## [Given instruction]
Reproduce the passage from the Marcus Cassel biography, starting at "Career information" and ending at "a car crash.".

### Text provided

Marcus Cassel

Profile
- Position: Cornerback

Personal information
- Born: January 6, 1983 Long Beach, California, U.S.
- Died: November 17, 2006 (aged 23) Santa Monica, California, U.S.

Career information
- High school: Narbonne St. John Bosco (Bellflower, CA)
- College: UCLA

Career history
- Carolina Panthers (2006);

= Marcus Cassel =

American football player (1983–2006)

Marcus Ray Cassel (January 6, 1983 – November 17, 2006) was an American football player, who played cornerback at UCLA. He died as a result of a car crash.

==Early life==
Marcus Cassel was born on January 6, 1983, to Clyde and Joletta Cassel. He grew up with a younger brother, Jason. From an early age, he was active in the Boy Scouts. Cassel attended Long Beach Brethren Elementary School and Calvary Chapel Christian School of Downey before attending Narbonne High School. He later transferred to St. John Bosco High School in Bellflower, California. While at St. John Bosco, he was a standout cornerback, earning All-State and All-American honors, and graduating with a 3.5 GPA and a full football scholarship to UCLA. As a youth, he also played for the Orange County Junior All American Football Carson Colts, winning the 1997 Super Bowl championship.

######
### Source material

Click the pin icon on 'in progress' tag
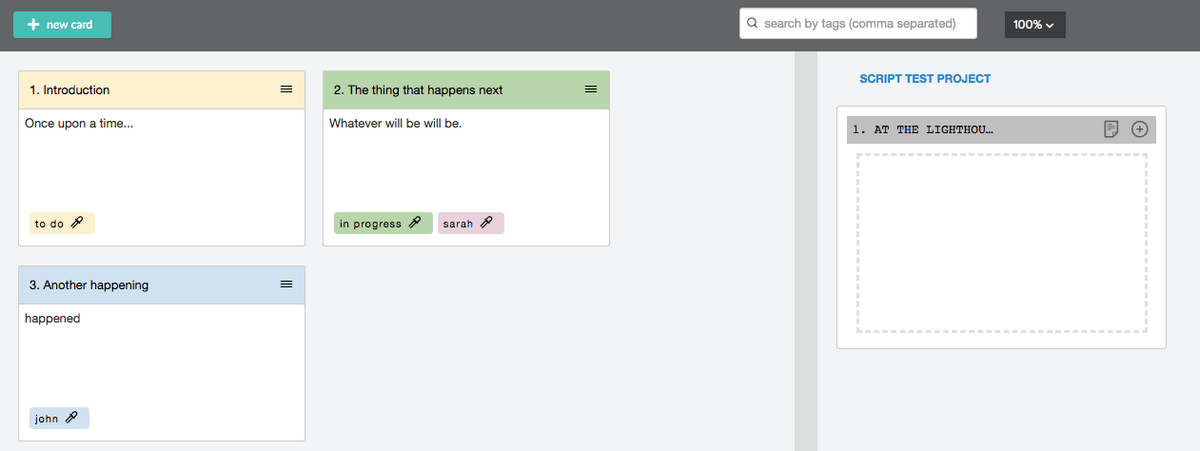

######

## [Response]
Career information
- High school: Narbonne St. John Bosco (Bellflower, CA)
- College: UCLA

Career history
- Carolina Panthers (2006);

= Marcus Cassel =

American football player (1983–2006)

Marcus Ray Cassel (January 6, 1983 – November 17, 2006) was an American football player, who played cornerback at UCLA. He died as a result of a car crash.